Italy, England brace for Christmas lockdowns as Europe battles virus surge
• India’s coronavirus cases pass 10 million
LONDON: Millions of people in England and Italy will celebrate Christmas under tough new coronavirus restrictions announced Saturday as Europe battled a winter surge in infections and Switzerland became the latest country to approve a virus vaccine.
Europe has become the first region in the world to pass 500,000 deaths from Covid-19 since the pandemic broke out a year ago, killing more than 1.6 million worldwide and pitching the global economy into turmoil.
Among those testing positive this week for coronavirus was French President Emmanuel Macron, but his office said on Saturday his condition was stable and his examinations were giving reassuring results.
Italy on Saturday announced a new regime of restrictions until January 6 that included limits on people leaving their homes more than once a day, closing non-essential shops, bars and restaurants and curbs on regional travel.
“It’s right that they prohibit departures after 20 December if it means travelling in safety,” Claudia Patrone, a 33-year-old lawyer, told AFP as she got off a train in Milan. “I took the test before leaving, I stayed locked in my house, I didn’t see anyone. The measure is right if everyone respects the rules and guarantees safety.”

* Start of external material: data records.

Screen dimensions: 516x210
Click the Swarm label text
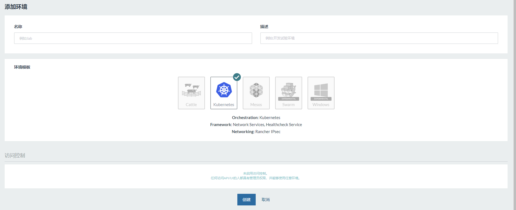pyautogui.click(x=288, y=105)
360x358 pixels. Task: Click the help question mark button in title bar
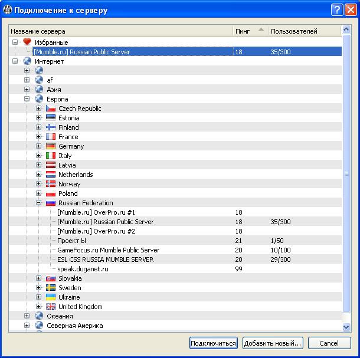[336, 10]
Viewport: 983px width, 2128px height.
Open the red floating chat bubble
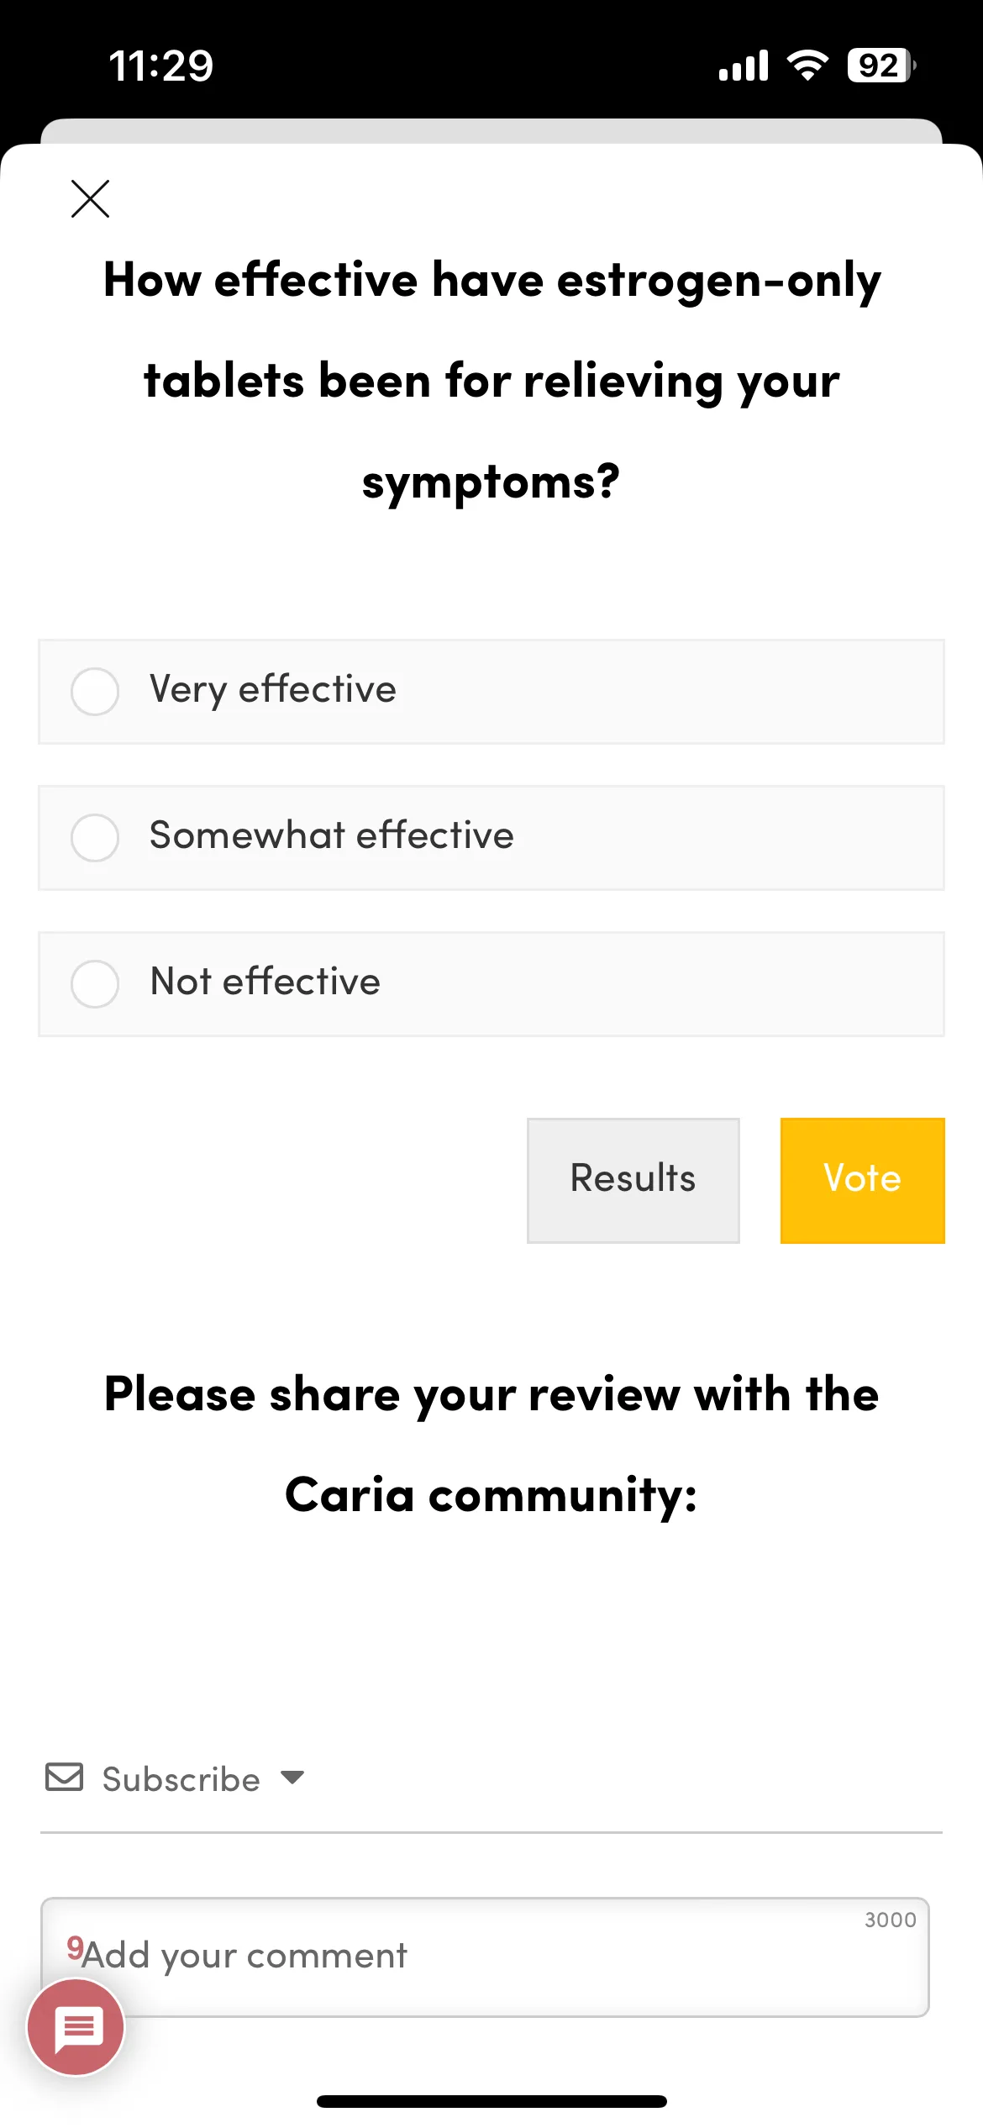tap(76, 2027)
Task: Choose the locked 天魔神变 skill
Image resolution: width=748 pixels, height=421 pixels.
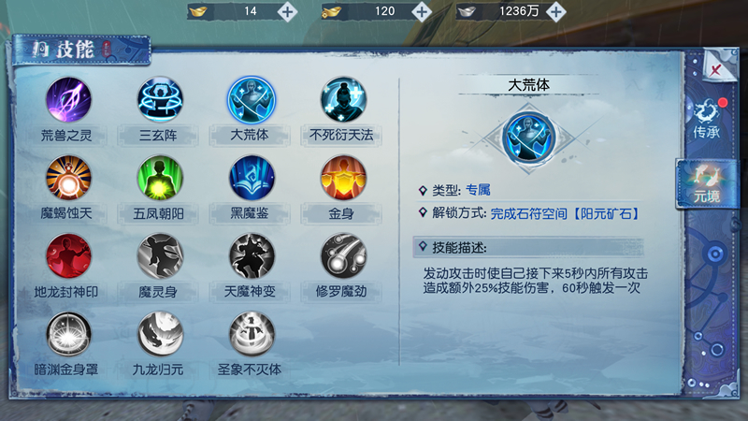Action: click(x=252, y=255)
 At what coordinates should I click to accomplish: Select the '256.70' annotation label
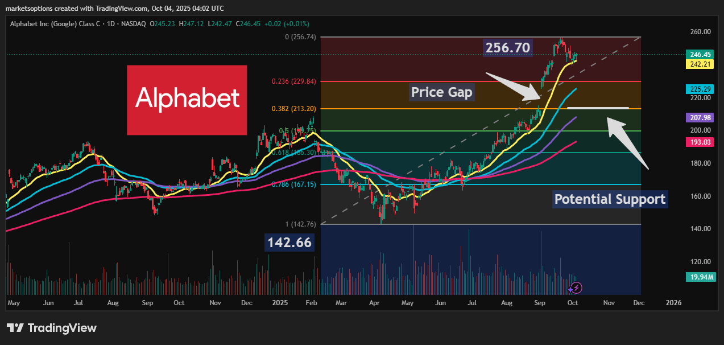click(507, 47)
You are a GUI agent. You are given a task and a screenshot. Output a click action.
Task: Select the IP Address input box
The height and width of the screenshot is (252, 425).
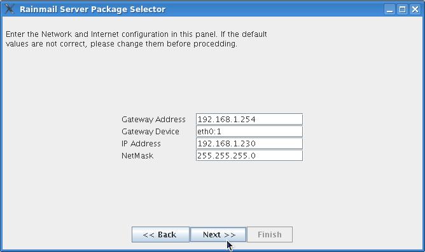click(249, 143)
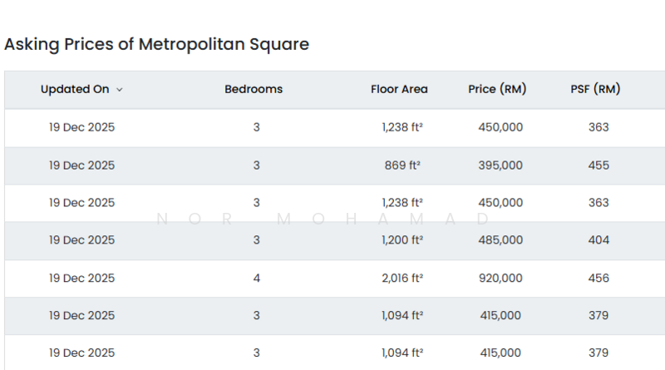Click the Bedrooms column header
The image size is (665, 370).
pyautogui.click(x=254, y=90)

British Prime Minister Boris Johnson also announced a new “stay at home” order for London and southeast England — an area including around a third of England’s population — to slow a new strain of the virus that he said was “up to 70 percent more transmissible”.

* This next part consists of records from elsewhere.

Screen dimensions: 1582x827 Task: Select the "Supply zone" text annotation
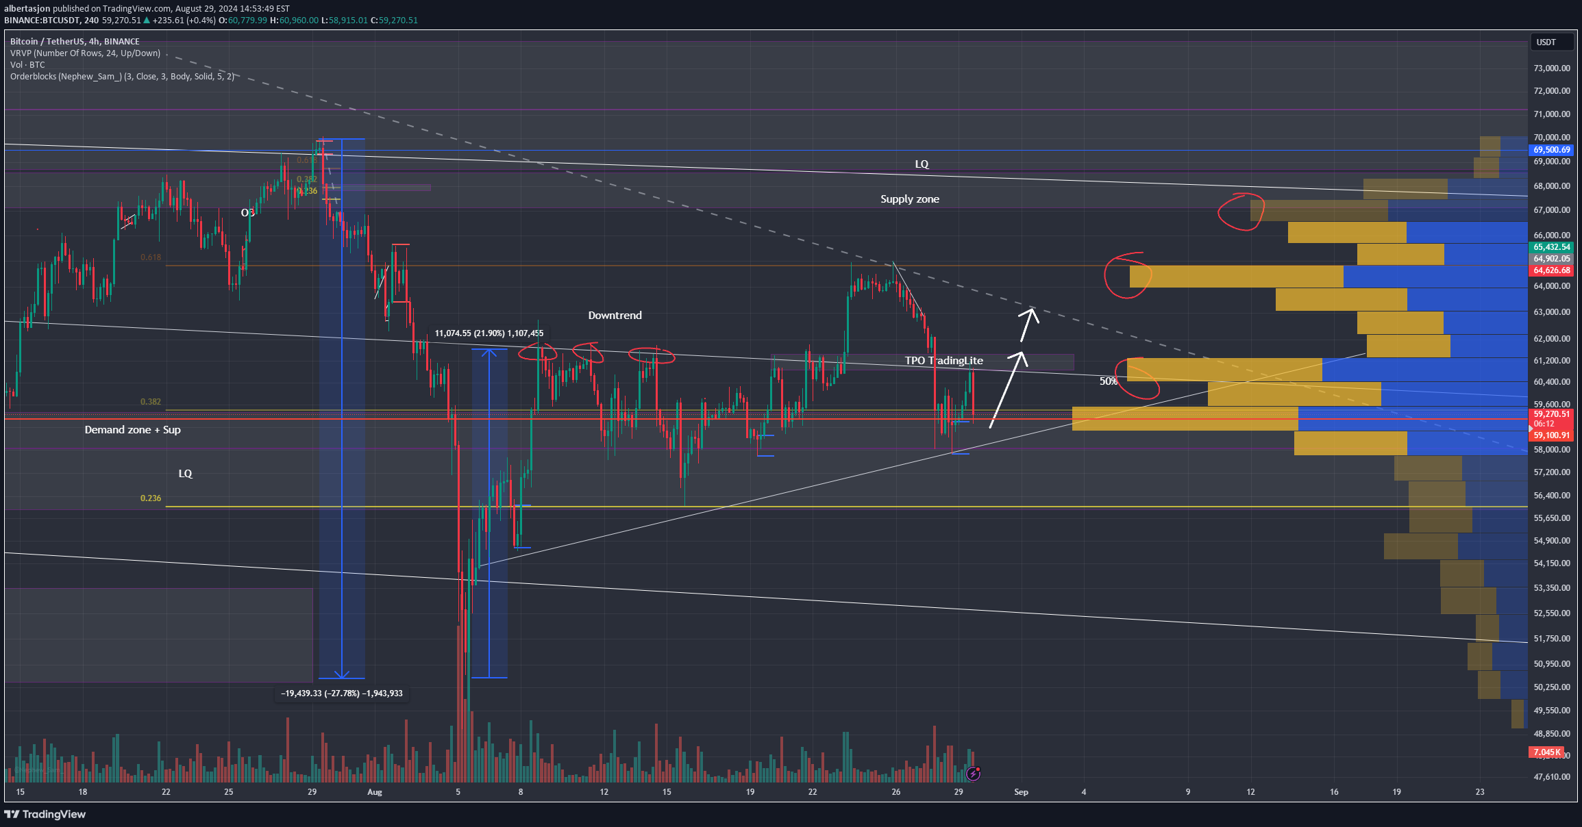pyautogui.click(x=910, y=199)
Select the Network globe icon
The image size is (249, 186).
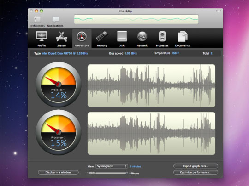click(142, 36)
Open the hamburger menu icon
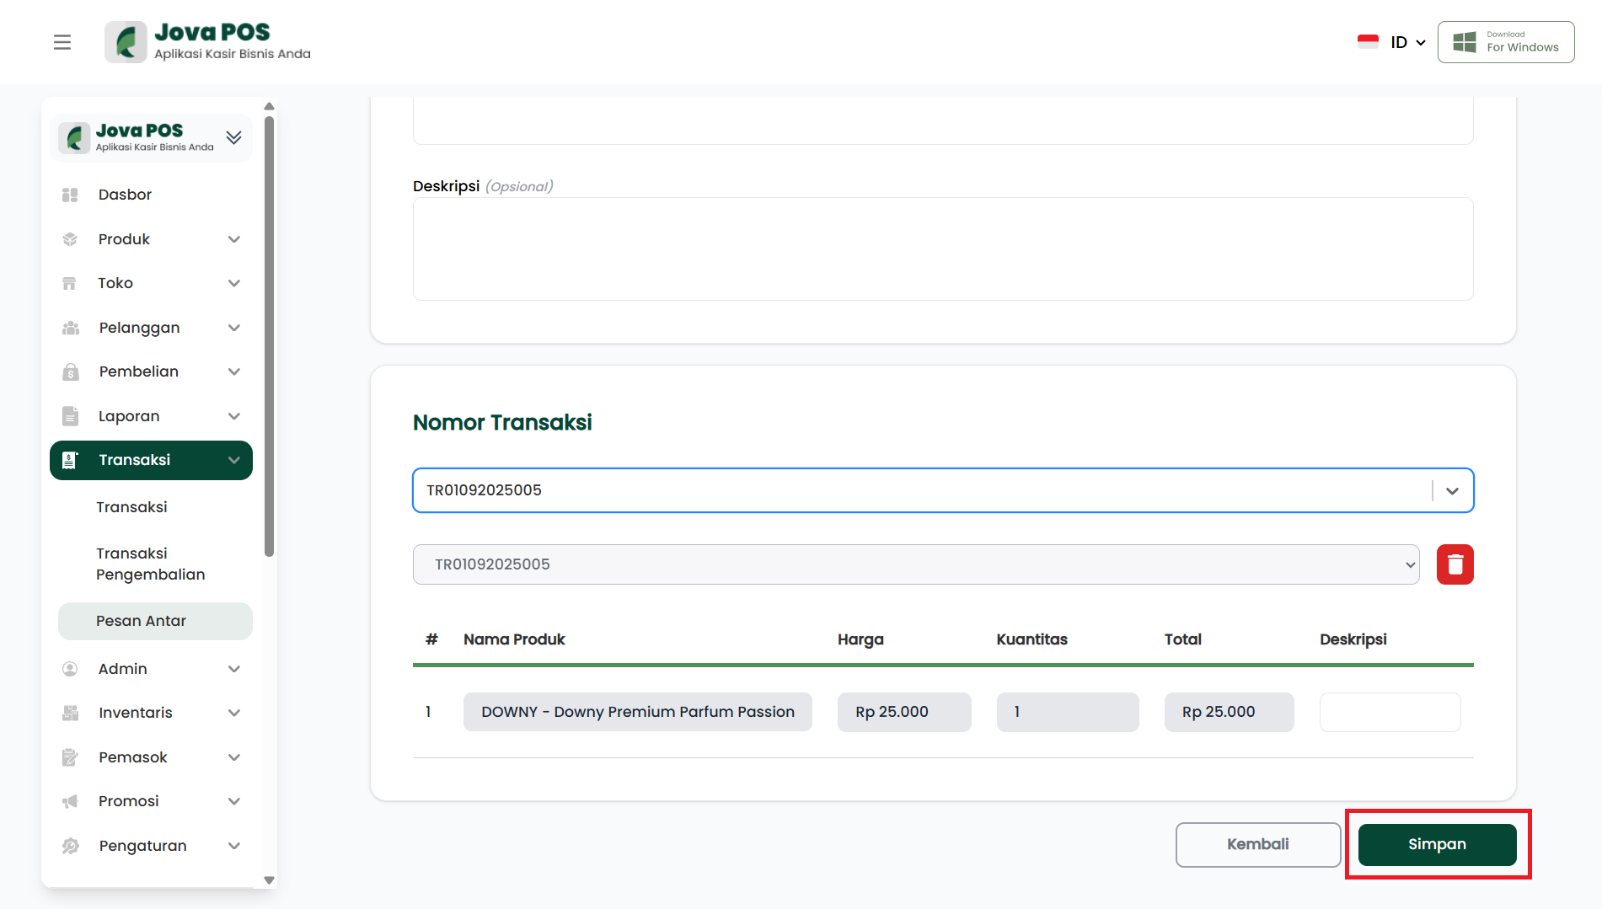 point(62,42)
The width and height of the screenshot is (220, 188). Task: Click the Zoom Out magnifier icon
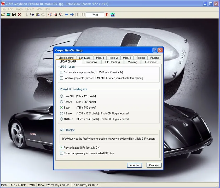[61, 15]
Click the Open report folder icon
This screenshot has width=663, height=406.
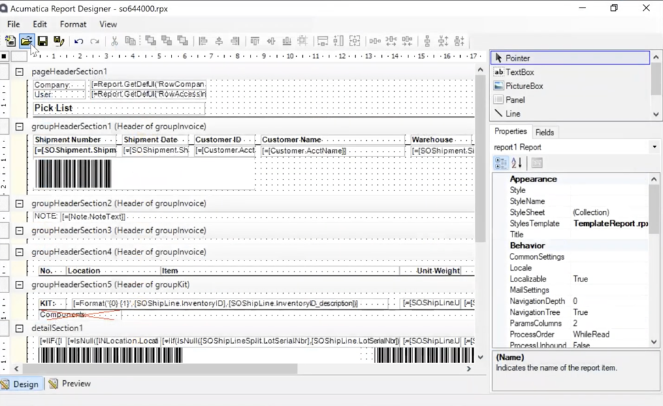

“It is with a very heavy heart I must tell you we cannot continue with Christmas as planned,” Johnson told the nation in a televised briefing.

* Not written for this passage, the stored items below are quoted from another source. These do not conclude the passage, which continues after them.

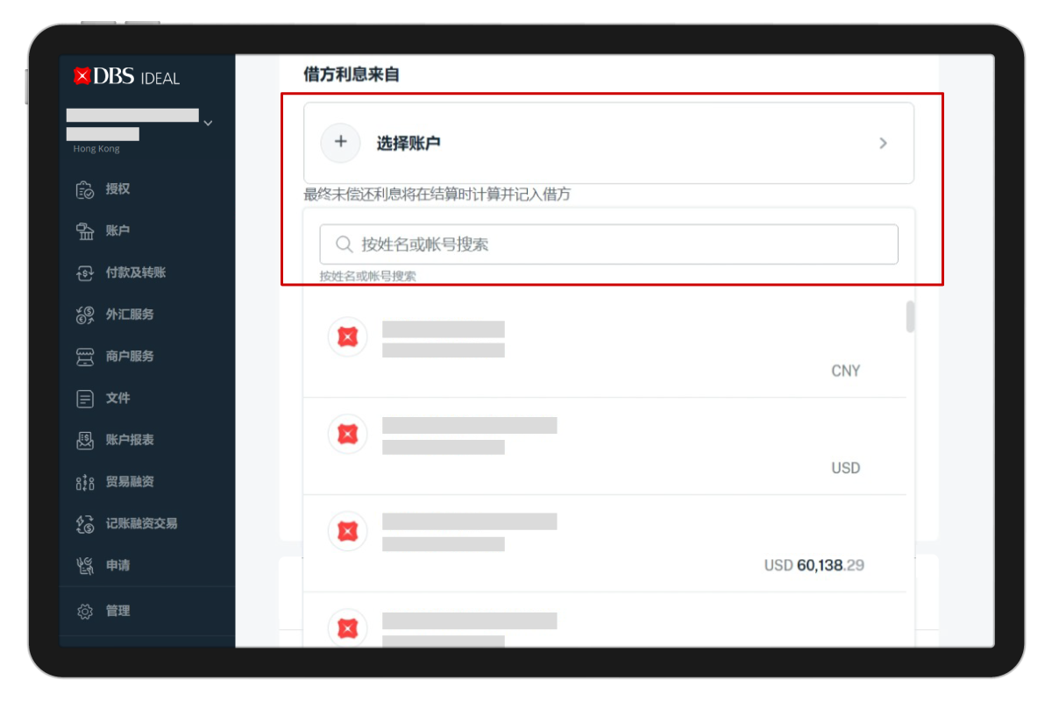Click the account list scrollbar thumb

tap(910, 317)
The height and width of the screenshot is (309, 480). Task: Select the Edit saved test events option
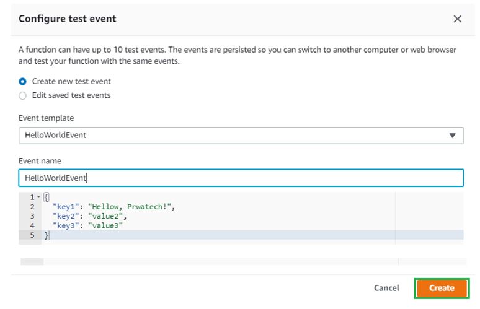[x=23, y=95]
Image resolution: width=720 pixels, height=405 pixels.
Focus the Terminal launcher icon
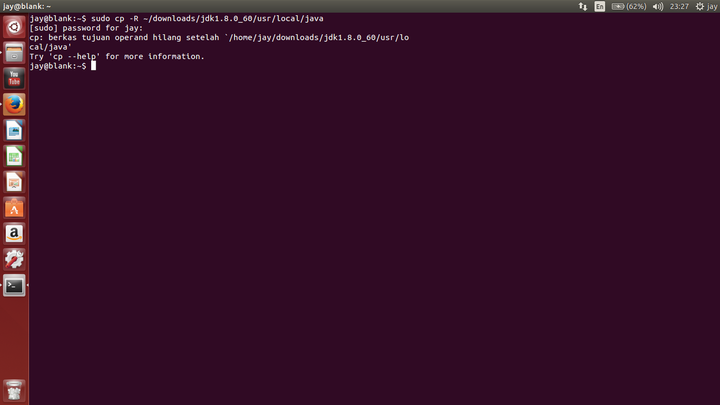[14, 286]
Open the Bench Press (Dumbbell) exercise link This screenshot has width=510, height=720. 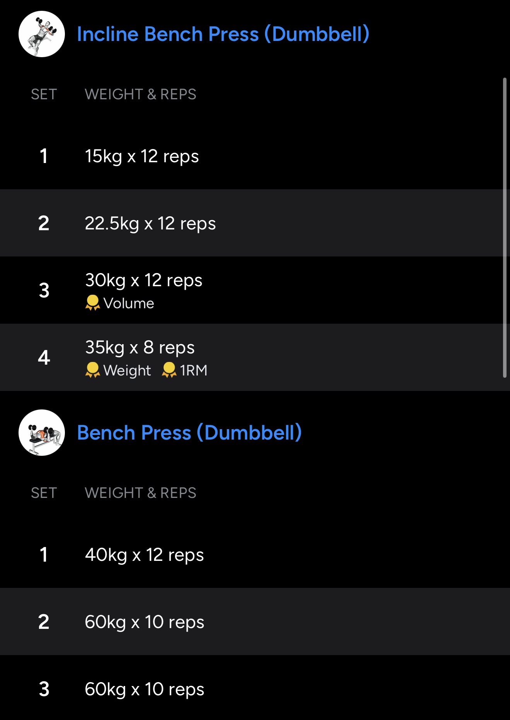coord(189,433)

“Alas when the facts change, you have to change your approach.”
Residents in the affected areas will have to go into lockdown at least until December 30, Johnson said, cancelling out earlier plans to temporarily relax virus restrictions over the festive period so that up to three households could mix.
Swiss regulators on Saturday give the green light to the Pfizer-BioNTech vaccine — the 16th country to do so and the first in continental Europe — with immunisation set to start within days.
“Those who are particularly vulnerable will have priority,” Health Minister Alain Berset said in a video tweet, namely the elderly and those with pre-existing conditions.
In India the total number of cases moved past 10 million on Saturday, the second highest in the world, although new infection rates appear to have fallen sharply in recent weeks.
The United States on Friday authorised Moderna’s Covid-19 vaccine for emergency use, paving the way for millions of doses of a second jab to be shipped across the hardest-hit country in the world.